Revise the items starting at the line with "Task: Enable the Double Knock checkbox" and ending at the line with "click(x=45, y=39)" by putting "image" in place of "screenshot" and changing nothing else. Omit the pictures from your answer.

● Data shown:
(begin)

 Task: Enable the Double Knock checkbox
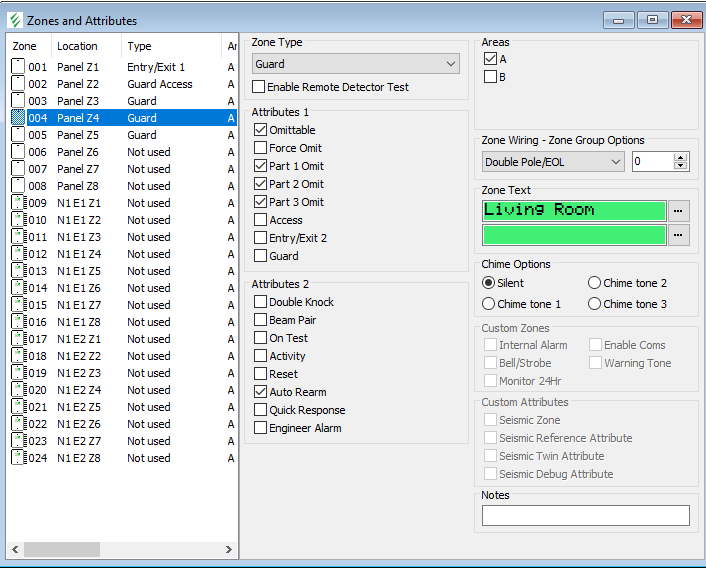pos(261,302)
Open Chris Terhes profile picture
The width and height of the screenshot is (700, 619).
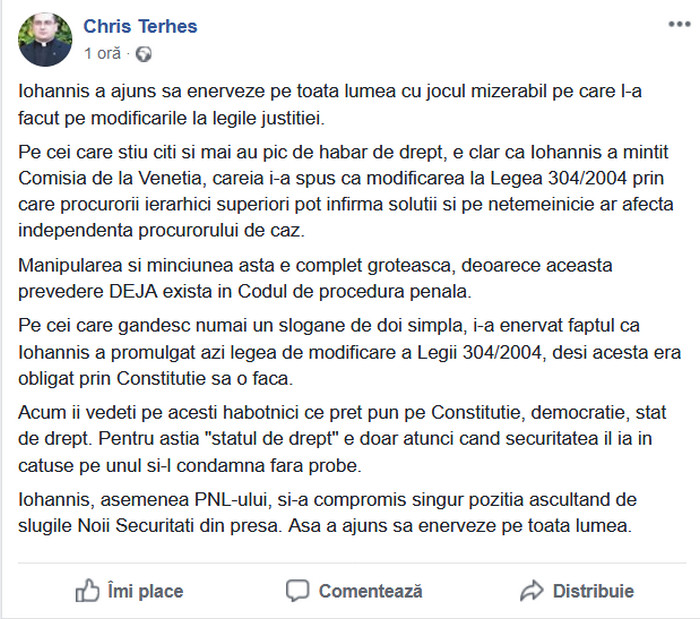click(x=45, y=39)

(end)
(begin)

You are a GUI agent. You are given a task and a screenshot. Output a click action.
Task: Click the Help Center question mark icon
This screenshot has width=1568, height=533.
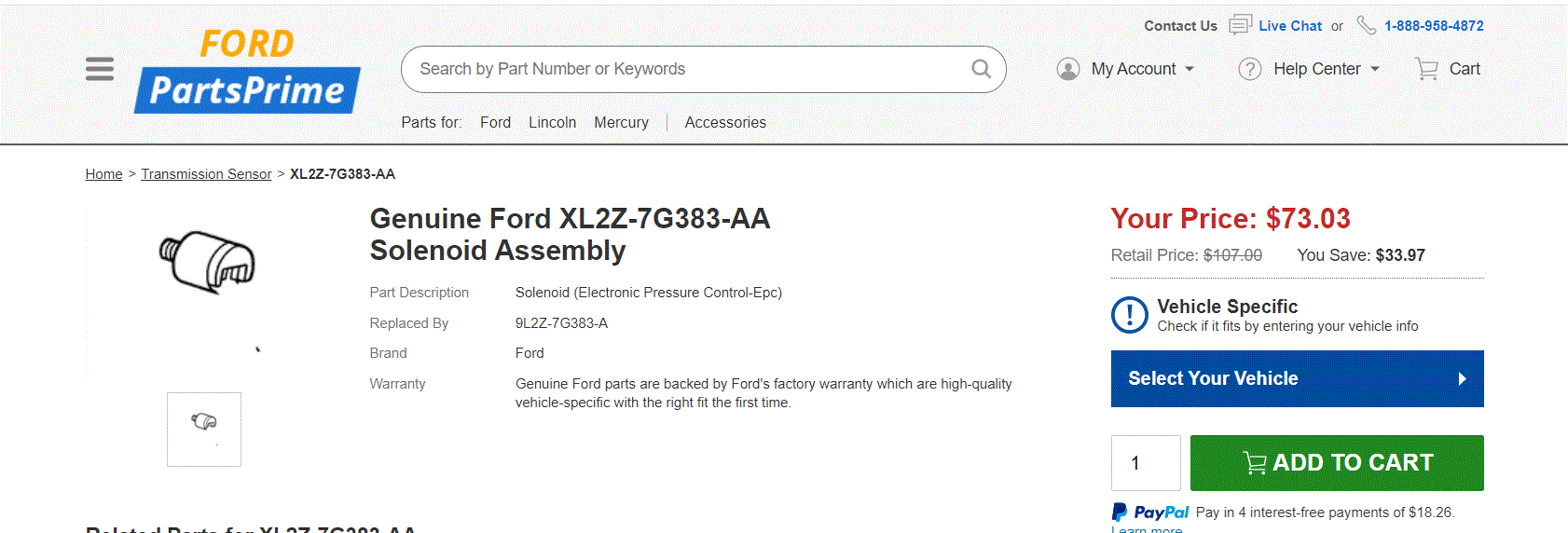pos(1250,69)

(end)

● Result below:
 Task: Enable the Double Knock checkbox
pos(261,302)
Open Chris Terhes profile picture
The width and height of the image is (700, 619).
click(x=45, y=39)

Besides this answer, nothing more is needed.